:: Aim of the exercise ::
Your answer should be one number, the count of lines in the entries holding the word "computer".
=== Data for analysis ===
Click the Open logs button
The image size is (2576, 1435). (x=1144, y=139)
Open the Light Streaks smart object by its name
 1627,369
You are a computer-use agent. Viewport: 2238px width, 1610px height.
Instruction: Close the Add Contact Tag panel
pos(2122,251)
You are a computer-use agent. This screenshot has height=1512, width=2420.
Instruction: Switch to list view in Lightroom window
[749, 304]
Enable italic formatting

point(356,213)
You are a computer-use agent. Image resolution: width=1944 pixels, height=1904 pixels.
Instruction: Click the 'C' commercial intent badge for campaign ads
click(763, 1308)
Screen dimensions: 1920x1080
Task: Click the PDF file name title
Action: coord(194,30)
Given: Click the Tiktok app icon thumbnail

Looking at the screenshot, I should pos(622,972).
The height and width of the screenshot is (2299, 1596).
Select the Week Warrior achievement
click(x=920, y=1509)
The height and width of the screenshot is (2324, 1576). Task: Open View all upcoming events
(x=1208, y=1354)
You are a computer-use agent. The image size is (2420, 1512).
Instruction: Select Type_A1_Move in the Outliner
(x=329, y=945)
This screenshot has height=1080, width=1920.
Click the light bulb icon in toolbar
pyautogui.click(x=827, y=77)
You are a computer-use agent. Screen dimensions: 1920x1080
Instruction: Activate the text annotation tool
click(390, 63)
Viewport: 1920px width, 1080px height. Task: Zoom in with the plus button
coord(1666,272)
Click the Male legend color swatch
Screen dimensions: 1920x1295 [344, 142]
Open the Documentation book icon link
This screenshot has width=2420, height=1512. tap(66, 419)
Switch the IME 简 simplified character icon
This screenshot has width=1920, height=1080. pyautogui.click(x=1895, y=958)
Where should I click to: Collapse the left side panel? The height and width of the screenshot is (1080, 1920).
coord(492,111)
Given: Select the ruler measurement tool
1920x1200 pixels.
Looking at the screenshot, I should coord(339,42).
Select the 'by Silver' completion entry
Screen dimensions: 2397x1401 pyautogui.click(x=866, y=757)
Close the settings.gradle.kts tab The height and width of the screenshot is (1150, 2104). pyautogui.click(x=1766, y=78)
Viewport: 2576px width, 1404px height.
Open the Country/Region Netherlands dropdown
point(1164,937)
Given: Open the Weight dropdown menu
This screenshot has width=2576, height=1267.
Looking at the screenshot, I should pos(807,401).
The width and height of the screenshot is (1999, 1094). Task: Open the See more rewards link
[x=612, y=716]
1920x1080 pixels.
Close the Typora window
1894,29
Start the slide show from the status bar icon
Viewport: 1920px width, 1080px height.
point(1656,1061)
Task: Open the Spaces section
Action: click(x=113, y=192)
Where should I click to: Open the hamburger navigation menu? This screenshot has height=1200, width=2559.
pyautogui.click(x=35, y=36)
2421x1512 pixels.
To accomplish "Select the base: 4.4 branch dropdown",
===
:: Written reply ::
5